We left the farmer to ponder his slain sheep and went back to town, plodding across wet hills in the slate-gray dusk. Back in the room, I knew I was in for a Stern Dad talking-to, so I did my best to disarm him before he could start in on me.
“I lied to you, Dad, and I’m sorry.”
“Yeah?” he said sarcastically, trading his wet sweater for a dry one. “That’s big of you. Now which lie are we talking about? I can hardly keep track.”
“The one about meeting friends. There aren’t any other kids on the island. I made it up because I didn’t want you to worry about me being alone over there.”
“Well, I do worry, even if your doctor tells me not to.”
“I know you do.”
“So what about these imaginary friends? Does Golan know about this?”
I shook my head. “That was a lie, too. I just had to get those guys off my back.”
Dad folded his arms, not sure what to believe. “Really.”
“Better to have them think I’m a little eccentric than a sheep killer, right?”
I took a seat at the table. Dad looked down at me for a long moment, and I wasn’t sure if he trusted me or not. Then he went to the sink and splashed water on his face. When he’d toweled off and turned around again, he seemed to have decided it was a lot less trouble to trust me.
“You sure we don’t need to call Dr. Golan again?” he asked. “Have a nice long talk?”
“If you want to. But I’m okay.”
“This is exactly why I didn’t want you hanging out with those rapper guys,” he said, because he needed to close with something sufficiently parental for it to count as a proper talking-to.
“You were right about them, Dad,” I said, though secretly I couldn’t believe either of them was capable of it. Worm and Dylan talked tough, but that was all.
Dad sat down across from me. He looked tired. “I’d still like to know how someone manages to get a sunburn on a day like this.”
Right. The sunburn. “Guess I’m pretty sensitive,” I said.
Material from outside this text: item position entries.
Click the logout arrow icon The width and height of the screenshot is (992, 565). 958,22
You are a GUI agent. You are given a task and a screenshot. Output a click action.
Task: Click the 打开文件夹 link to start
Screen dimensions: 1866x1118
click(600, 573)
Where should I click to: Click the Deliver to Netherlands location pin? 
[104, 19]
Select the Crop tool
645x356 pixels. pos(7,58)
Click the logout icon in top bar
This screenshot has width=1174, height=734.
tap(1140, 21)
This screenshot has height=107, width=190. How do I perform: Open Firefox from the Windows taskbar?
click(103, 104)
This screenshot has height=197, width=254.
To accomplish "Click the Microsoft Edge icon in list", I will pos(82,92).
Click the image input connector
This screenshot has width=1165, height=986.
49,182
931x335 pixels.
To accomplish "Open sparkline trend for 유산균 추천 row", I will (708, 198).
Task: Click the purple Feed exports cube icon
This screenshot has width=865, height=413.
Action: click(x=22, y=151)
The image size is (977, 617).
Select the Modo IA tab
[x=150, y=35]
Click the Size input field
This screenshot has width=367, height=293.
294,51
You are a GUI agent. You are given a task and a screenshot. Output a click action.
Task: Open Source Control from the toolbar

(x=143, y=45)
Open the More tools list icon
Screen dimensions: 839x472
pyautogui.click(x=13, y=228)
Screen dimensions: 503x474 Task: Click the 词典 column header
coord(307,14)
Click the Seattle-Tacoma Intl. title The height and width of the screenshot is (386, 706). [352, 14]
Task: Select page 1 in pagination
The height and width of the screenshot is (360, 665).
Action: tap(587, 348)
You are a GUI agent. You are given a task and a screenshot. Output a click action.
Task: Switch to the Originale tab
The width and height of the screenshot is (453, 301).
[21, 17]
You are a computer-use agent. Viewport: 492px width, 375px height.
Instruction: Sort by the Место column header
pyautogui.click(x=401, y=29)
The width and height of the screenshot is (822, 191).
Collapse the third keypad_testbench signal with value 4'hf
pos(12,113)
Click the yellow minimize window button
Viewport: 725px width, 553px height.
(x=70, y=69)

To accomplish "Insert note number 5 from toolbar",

“You can say that again,” he said dryly.
He let me go, and I went to take a shower and thought about Emma. Then I brushed my teeth and thought about Emma and washed my face and thought about Emma. After that I went to my room and took the apple she’d given me out of my pocket and set it on the nightstand, and then, as if to reassure myself she still existed, I got out my phone and looked through the pictures of her I’d taken that afternoon. I was still looking when I heard my father go to bed in the next room, and still looking when the gennies kicked off and my lamp went out, and when there was no light anywhere but her face on my little screen, I lay there in the dark, still looking.
Chapter 8
Hoping to duck another lecture, I got up early and set out before Dad was awake. I slipped a note under his door and went to grab Emma’s apple, but it wasn’t on my nightstand where I’d left it. A thorough search of the floor uncovered a lot of dust bunnies and one leathery thing the size of a golf ball. I was starting to wonder if someone had swiped it when I realized that the leathery thing was the apple. At some point during the night it had gone profoundly bad, spoiling like I’ve never seen fruit spoil. It looked as though it had spent a year locked in a food dehydrator. When I tried to pick it up it crumbled in my hand like a clump of soil.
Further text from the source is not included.